Opinião

Ana Pires: O que fazer às cápsulas de café?

10 set 2026 21:30

A partir de dia 12 de agosto, as cápsulas e as pastilhas de café passam a ser consideradas embalagens. Os fabricantes têm de garantir que são recicláveis

As cápsulas de café foram uma invenção que revolucionou o modo como consumimos café em casa. Mais limpo, mais prático e com uma diversidade de intensidades e sabores à qual era difícil de resistir. Foi o inventor suíço Éric Favre, quem que teve a ideia, em 1976, juntamente com a sua mulher Anna-Marie, de encapsular o café de modo a permitir que o ar entrasse primeiro em contacto com o café, libertando todos os seus aromas, e só depois a água.

Apesar do potencial da invenção, a Nestlé só criou a Nespresso em 1986, dando a Favre a possibilidade de a levar a uma escala comercial. Hoje, o mercado das cápsulas de café é enorme. Só na Europa são consumidas cerca de 60 mil milhões de cápsulas por ano.

Fabricadas maioritariamente em plástico e/ou alumínio, muitas acabam em aterros ou em incineradoras, permanecendo baixa a sua reciclagem. A baixa circularidade e reciclabilidade das cápsulas, bem como o risco de contaminação dos resíduos orgânicos destinados à compostagem, contribuíram para que estas passassem a ser enquadradas como embalagens.

Assim, a partir de dia 12 de agosto, as cápsulas e as pastilhas de café passam a ser consideradas embalagens.
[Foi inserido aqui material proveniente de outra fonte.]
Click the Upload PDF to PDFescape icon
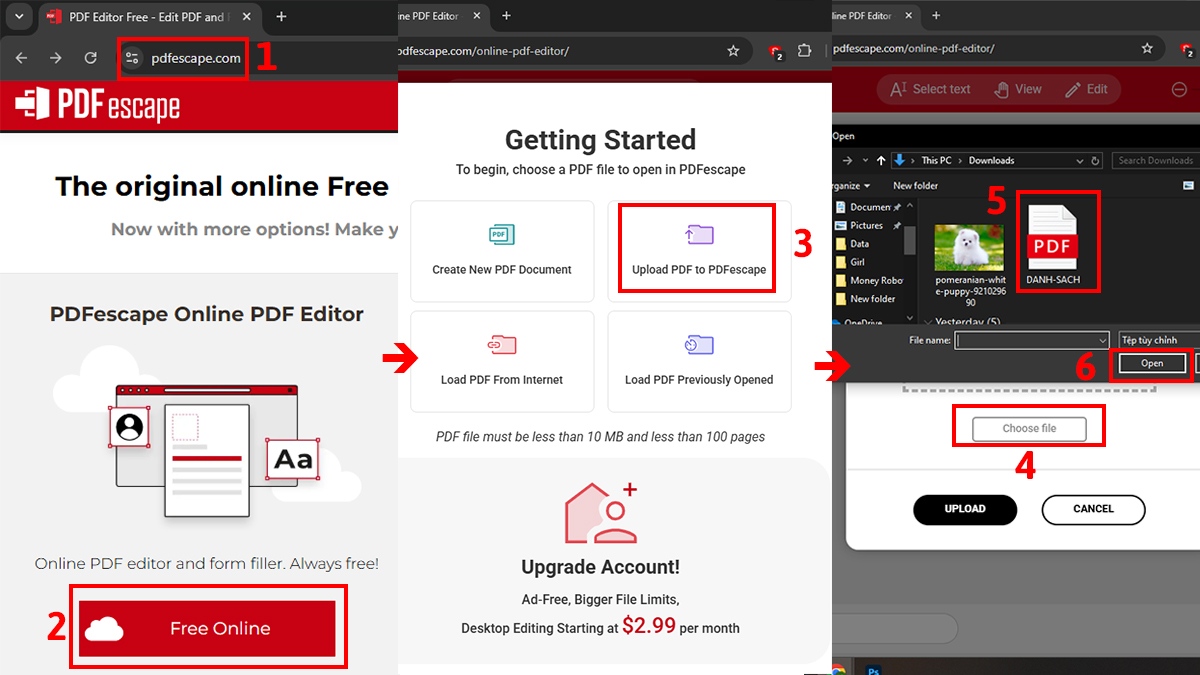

Os fabricantes têm de garantir que são recicláveis, o que representa um desafio significativo. Não basta que o material de que são feitas seja potencialmente reciclável; é necessário que exista um sistema de recolha adequado e um processo de reciclagem tecnologicamente viável e economicamente sustentável.

Em Portugal, já existe uma unidade dedicada à reciclagem de cápsulas de café. No entanto, os sistemas de recolha existentes continuam a ser sobretudo locais e com pouca expressividade. Algumas marcas de café disponibilizam sistemas próprios para que os consumidores possam entregar as cápsulas usadas nas suas lojas e alguns hipermercados disponibilizam pontos de recolha.

Falta uma solução integrada e de escala nacional que garanta a recolha e valorização destas embalagens. Por outro lado, as cápsulas de café podem ser produzidas de material compostável certificado, o que oferece outras vantagens para o consumidor. Se certificadas, estas cápsulas podem ser valorizadas, podendo dar origem a biogás e a composto, e permitem valorizar em simultâneo as borras de café.

No entanto, estes materiais biodegradáveis são difíceis de valorizar nas centrais de valorização orgânica industriais. Por isso, mesmo certificadas, as cápsulas compostáveis continuam a necessitar de avanços tecnológicos e de articulação entre fabricantes, sistemas de recolha e operadores de gestão de resíduos. Novas indicações deverão surgir nos próximos meses. Até lá, a pergunta mantém-se: depois de beber o café, onde deve realmente ir parar a cápsula?